(Recorded data begins)

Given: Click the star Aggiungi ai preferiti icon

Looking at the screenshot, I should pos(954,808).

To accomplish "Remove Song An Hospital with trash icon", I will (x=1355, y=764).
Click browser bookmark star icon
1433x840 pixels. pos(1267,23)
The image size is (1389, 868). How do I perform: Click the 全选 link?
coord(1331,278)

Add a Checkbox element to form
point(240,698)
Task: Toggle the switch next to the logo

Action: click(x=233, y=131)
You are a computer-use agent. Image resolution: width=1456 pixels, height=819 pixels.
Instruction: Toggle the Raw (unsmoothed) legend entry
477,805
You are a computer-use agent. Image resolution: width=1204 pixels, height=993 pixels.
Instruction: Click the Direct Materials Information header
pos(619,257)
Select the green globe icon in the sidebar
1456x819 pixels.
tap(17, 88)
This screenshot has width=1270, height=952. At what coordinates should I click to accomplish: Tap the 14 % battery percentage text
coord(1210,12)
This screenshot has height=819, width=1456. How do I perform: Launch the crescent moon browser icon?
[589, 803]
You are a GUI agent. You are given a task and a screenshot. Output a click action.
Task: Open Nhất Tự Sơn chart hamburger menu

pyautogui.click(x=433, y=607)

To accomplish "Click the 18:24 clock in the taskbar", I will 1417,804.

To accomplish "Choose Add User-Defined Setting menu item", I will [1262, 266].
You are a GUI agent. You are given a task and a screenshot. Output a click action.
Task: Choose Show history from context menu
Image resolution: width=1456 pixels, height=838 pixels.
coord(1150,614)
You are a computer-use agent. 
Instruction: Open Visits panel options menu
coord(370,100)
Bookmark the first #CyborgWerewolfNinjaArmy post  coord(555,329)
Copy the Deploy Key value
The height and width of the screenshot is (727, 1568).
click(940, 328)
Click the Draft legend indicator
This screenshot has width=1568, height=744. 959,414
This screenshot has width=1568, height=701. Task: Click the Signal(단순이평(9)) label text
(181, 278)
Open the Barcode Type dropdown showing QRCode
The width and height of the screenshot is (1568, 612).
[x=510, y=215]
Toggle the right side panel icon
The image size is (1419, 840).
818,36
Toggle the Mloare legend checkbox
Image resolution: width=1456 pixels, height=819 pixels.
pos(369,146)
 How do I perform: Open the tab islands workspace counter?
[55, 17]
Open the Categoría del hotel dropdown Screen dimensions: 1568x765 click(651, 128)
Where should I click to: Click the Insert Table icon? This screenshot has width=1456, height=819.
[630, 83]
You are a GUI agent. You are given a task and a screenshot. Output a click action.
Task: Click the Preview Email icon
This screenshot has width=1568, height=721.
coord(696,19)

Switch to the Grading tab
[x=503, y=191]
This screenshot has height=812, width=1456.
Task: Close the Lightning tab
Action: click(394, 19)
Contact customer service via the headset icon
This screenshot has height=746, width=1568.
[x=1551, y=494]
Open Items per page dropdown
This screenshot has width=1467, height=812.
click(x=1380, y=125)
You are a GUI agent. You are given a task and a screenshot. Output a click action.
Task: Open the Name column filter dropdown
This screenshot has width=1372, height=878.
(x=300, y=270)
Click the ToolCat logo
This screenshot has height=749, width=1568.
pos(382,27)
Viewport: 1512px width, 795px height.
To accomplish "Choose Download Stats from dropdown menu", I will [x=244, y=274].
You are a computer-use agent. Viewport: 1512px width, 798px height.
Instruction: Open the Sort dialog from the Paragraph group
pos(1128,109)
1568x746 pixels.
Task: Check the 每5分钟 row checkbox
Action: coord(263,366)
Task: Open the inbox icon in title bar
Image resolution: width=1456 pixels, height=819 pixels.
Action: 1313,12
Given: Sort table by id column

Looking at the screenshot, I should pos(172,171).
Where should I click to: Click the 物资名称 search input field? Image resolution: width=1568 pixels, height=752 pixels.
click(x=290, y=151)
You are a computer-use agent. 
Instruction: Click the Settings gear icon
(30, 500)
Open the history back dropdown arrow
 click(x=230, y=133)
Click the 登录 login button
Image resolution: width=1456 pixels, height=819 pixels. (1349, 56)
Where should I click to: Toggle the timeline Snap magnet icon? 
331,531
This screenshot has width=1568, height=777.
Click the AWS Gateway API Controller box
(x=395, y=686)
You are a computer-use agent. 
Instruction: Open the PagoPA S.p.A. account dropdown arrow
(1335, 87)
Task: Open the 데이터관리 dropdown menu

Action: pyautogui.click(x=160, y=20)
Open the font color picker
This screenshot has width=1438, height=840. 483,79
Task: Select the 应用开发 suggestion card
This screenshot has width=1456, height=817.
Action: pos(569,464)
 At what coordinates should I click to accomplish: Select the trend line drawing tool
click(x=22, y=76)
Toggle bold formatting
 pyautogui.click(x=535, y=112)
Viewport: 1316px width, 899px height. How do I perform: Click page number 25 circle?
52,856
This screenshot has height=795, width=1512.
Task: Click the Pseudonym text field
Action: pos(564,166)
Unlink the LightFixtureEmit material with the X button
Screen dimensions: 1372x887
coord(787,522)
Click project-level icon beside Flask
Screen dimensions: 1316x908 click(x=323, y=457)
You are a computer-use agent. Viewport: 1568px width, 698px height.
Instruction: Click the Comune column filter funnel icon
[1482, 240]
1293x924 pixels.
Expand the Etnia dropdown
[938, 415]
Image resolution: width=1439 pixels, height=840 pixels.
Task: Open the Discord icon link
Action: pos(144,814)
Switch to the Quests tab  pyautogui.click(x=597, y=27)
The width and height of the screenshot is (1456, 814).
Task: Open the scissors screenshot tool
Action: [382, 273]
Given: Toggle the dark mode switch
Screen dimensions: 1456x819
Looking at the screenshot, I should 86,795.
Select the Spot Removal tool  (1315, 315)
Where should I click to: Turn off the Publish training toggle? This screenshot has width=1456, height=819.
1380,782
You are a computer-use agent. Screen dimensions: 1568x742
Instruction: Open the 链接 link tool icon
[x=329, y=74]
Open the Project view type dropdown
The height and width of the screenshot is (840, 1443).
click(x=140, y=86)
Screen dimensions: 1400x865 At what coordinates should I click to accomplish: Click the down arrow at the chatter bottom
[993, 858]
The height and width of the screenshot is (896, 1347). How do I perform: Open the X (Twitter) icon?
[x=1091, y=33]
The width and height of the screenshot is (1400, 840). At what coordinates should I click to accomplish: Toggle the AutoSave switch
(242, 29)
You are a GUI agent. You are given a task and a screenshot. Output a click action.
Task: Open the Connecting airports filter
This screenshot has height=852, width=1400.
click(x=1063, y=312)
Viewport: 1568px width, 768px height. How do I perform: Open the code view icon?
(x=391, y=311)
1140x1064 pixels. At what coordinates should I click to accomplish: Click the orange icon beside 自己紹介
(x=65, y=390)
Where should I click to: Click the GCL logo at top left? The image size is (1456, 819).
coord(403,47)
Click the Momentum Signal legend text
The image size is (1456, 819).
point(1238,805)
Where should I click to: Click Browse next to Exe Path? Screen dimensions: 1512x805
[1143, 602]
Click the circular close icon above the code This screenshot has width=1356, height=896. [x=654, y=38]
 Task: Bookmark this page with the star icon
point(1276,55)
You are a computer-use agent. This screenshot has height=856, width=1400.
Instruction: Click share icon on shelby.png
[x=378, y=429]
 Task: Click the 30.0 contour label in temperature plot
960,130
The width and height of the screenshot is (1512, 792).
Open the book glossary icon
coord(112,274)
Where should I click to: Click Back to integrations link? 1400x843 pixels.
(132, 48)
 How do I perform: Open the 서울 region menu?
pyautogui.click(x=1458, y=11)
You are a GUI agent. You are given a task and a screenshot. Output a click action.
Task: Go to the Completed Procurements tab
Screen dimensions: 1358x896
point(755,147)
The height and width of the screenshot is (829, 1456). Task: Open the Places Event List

(Recorded data ends)

Task prompt> Lines above that have "Choose": copy each of them.

Task response>
To accomplish "Choose Add User-Defined Setting menu item", I will [1262, 266].
Task: Choose Show history from context menu
To accomplish "Choose Download Stats from dropdown menu", I will [x=244, y=274].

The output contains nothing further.